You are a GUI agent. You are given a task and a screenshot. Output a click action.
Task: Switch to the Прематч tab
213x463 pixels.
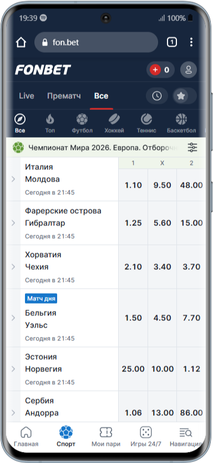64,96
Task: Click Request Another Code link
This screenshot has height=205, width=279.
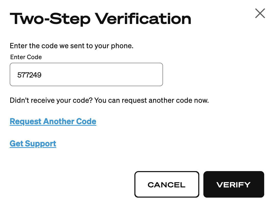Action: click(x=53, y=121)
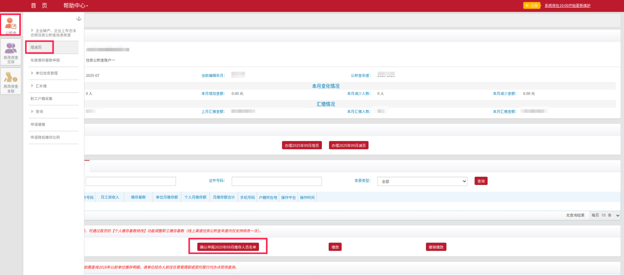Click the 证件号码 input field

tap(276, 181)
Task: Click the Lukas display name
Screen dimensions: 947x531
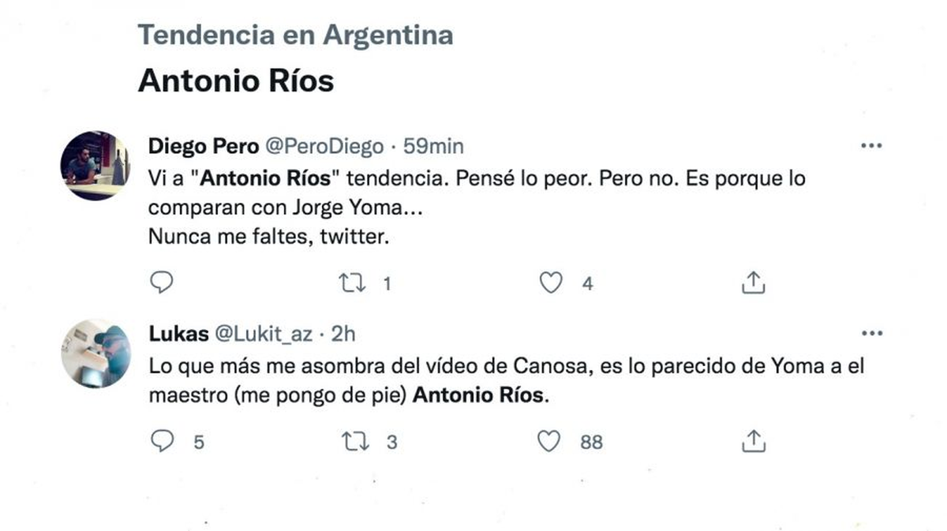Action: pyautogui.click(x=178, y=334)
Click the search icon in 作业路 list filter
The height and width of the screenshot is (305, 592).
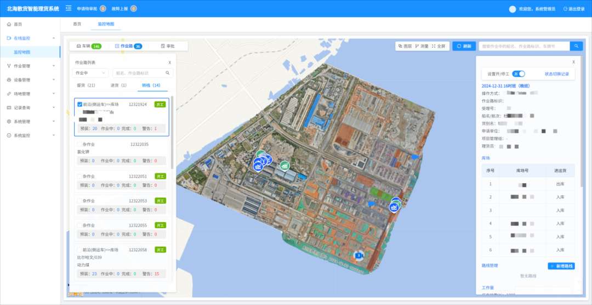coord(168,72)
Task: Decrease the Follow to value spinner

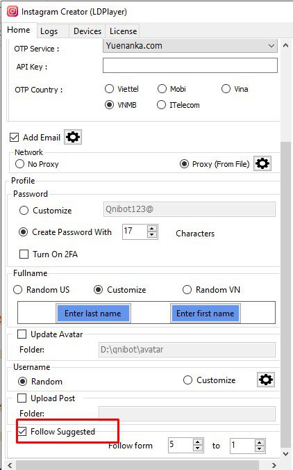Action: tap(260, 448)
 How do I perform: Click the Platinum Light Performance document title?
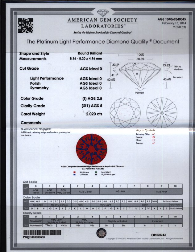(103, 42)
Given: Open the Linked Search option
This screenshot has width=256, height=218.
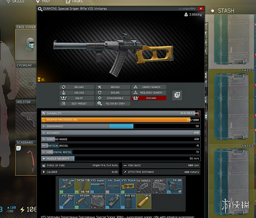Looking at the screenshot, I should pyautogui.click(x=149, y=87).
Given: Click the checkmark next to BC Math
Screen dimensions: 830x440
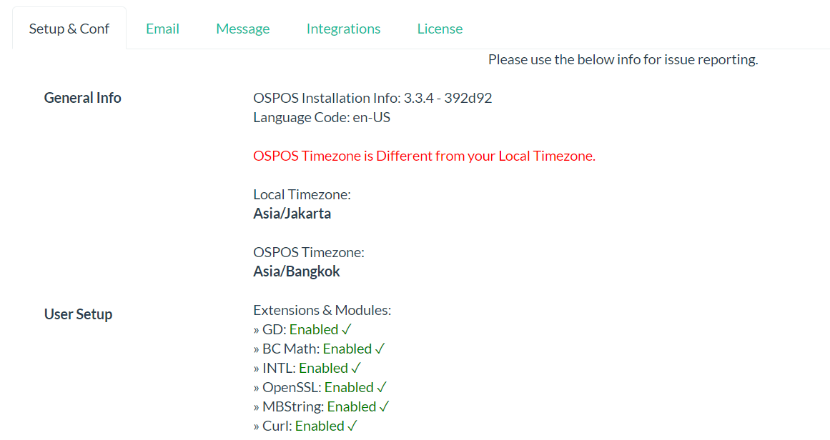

→ **TASK BRIEF**:
Write out every entry again word for word, without any of the pictures.

→ **RESPONSE FOR THIS EXERCISE**:
You are a GUI agent. You are given a task and a screenshot. Output a click action.
Task: Switch to the Прематч tab
213x463 pixels.
64,96
Task: Click Request Another Code link
This screenshot has height=205, width=279.
Action: click(x=53, y=121)
Click the 证件号码 input field

tap(276, 181)
Task: Click the Lukas display name
Screen dimensions: 947x531
Action: pyautogui.click(x=178, y=334)
Click the search icon in 作业路 list filter
The height and width of the screenshot is (305, 592).
coord(168,72)
Task: Decrease the Follow to value spinner

Action: tap(260, 448)
 How do I perform: Click the Platinum Light Performance document title?
(103, 42)
Given: Open the Linked Search option
This screenshot has width=256, height=218.
Looking at the screenshot, I should pyautogui.click(x=149, y=87).
Given: Click the checkmark next to BC Math
Screen dimensions: 830x440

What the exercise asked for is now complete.